TEXT ZUR ANALYSE.
******
Nagels Version eines erweiterten Naturalismus ergänzt den physikalischen Kosmos vor allem um zwei Dinge: Erstens um gleichsam geistige Merkmale der grundlegenden Bestandteile des Kosmos und zweitens um eine reine Naturteleologie, also um Naturzwecke ohne Zwecksetzer. Die geistigen Merkmale, die er zum Beispiel „protopsychisch“, „monistisch“ oder „panpsychistisch“ nennt, sollen sich bei geeigneten physischen Konstellationen zu Geist zusammensetzen, wie er bei „höheren“ Tieren und schließlich beim Menschen vorkommt. Das Geistige wäre dann auf diese Merkmale seiner Grundbestandteile auf verständliche Weise zurückführbar. Und die Naturteleologie soll die Schwierigkeiten der Entstehung und Entwicklung des Lebens und zudem der Lebewesen mit Bewusstsein und Geist lösen. Die natürlichen Vorgänge würden aktiv Ziele anstreben und z. B. die riesige Anzahl möglicher Ausgänge physikalischer Prozesse günstig einschränken.

Nagels Lösungsansatz ist jedoch unhaltbar. Jede Form des Geistigen setzt Subjektivität, also ein Zentrum oder „Ich“, auf das Bewusstseinsinhalte stets bezogen sein müssen, notwendig voraus. Einen Gedanken, den niemand denkt, oder ein Schmerz, den niemand hat, kann es nicht geben. Die grundlegenden Bestandteile des Kosmos wären entweder gar nicht geistig – und die von Nagel erwähnten Schwierigkeiten blieben vollumfänglich bestehen – oder sie wären reale geistige Subjekte. Zweitens sind geistige Subjekte einheitlich und im Gegensatz zu physikalischen Dingen nicht aus konkreten Teilen zusammengesetzt. Dies ist ein schwerwiegendes Hindernis naturalistischer Konzepte des Geistes, mit dem Nagel unverändert konfrontiert ist, da er den Geist genauso als etwas Zusammengesetztes betrachten muss. Genausowenig kann es eine Naturteleologie ohne Zwecksetzer bzw. Designer geben. Zwecke sind Vergegenwärtigungen (Repräsentationen) von oft künftigen Weltzuständen. Aber nur geistige Subjekte können Weltzustände vergegenwärtigen. Um tatsächlich z. B. eine biologische Zelle zustande zu bringen, wären überdies außerordentliche kognitive Fähigkeiten nötig, die sogar die der besten heutigen Chemiker und Biologen übertreffen. Nagel gibt zu, dass er von einer solchen Naturteleologie ohne handelndes Subjekt selbst nicht überzeugt ist.
******
ZU PRÜFENDE DATEN.

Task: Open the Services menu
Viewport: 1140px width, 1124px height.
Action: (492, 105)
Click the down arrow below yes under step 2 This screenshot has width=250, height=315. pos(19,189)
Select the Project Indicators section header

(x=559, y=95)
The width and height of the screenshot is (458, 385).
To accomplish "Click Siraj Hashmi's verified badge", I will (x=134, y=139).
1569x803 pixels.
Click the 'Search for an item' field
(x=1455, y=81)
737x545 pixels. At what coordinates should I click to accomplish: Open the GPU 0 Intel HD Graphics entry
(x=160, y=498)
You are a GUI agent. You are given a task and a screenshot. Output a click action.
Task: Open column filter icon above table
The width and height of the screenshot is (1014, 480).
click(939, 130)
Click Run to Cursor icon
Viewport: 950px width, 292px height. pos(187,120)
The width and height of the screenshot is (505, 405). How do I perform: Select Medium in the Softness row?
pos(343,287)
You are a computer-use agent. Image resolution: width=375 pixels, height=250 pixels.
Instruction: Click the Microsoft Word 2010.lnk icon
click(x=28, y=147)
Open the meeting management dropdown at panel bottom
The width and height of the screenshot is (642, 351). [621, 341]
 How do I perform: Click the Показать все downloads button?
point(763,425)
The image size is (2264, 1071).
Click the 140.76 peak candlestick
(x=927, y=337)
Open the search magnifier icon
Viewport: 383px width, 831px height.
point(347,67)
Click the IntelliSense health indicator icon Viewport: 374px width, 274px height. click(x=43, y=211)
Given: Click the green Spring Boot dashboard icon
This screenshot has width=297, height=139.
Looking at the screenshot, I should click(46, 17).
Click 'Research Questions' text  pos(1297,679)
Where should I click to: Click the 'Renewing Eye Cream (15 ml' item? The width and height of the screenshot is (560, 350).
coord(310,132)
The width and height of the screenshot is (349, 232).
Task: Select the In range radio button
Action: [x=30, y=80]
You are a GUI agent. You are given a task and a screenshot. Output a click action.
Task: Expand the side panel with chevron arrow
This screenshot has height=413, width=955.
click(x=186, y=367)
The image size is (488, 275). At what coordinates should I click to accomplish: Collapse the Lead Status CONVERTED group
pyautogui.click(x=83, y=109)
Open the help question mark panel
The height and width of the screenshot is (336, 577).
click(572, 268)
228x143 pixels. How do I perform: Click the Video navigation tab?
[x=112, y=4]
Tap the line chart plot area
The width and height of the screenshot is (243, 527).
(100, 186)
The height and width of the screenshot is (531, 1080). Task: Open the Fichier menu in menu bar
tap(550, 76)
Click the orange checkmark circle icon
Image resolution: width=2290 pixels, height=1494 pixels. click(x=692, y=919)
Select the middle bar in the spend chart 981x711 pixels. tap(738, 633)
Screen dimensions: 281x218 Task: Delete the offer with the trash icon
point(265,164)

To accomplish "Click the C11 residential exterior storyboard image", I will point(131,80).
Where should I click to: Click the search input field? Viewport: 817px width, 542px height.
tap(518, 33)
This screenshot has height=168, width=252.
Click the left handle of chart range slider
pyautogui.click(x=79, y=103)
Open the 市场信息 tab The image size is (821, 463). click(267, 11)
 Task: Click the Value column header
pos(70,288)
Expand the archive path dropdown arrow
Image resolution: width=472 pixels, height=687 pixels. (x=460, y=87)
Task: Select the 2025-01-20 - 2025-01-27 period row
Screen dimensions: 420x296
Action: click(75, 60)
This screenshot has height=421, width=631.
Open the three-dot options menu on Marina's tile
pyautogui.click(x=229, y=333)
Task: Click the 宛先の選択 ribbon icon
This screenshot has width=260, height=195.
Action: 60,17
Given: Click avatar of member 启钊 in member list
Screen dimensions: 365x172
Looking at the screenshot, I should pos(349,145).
******
AUFGABEN.
A: Beantworten Sie anhand des Textes zur Analyse:
(i) Um welche zwei Dinge ergänzt Nagels Version eines erweiterten Naturalismus den physikalischen Kosmos?
(ii) Was setzt jede Form des Geistigen laut Text notwendig voraus?
(iii) Wovon ist Nagel nach eigenem Zugeständnis selbst nicht überzeugt?
B: Nennen Sie alles, wovon der Text zur Analyse ausdrücklich sagt, dass es das nicht geben kann.

LÖSUNGEN.
A:
(i) Um gleichsam geistige Merkmale der grundlegenden Bestandteile des Kosmos und um eine reine Naturteleologie, also um Naturzwecke ohne Zwecksetzer.
(ii) Subjektivität, also ein Zentrum oder „Ich“, auf das Bewusstseinsinhalte stets bezogen sein müssen.
(iii) Von einer Naturteleologie ohne handelndes Subjekt.

B:
- einen Gedanken, den niemand denkt
- einen Schmerz, den niemand hat
- eine Naturteleologie ohne Zwecksetzer bzw. Designer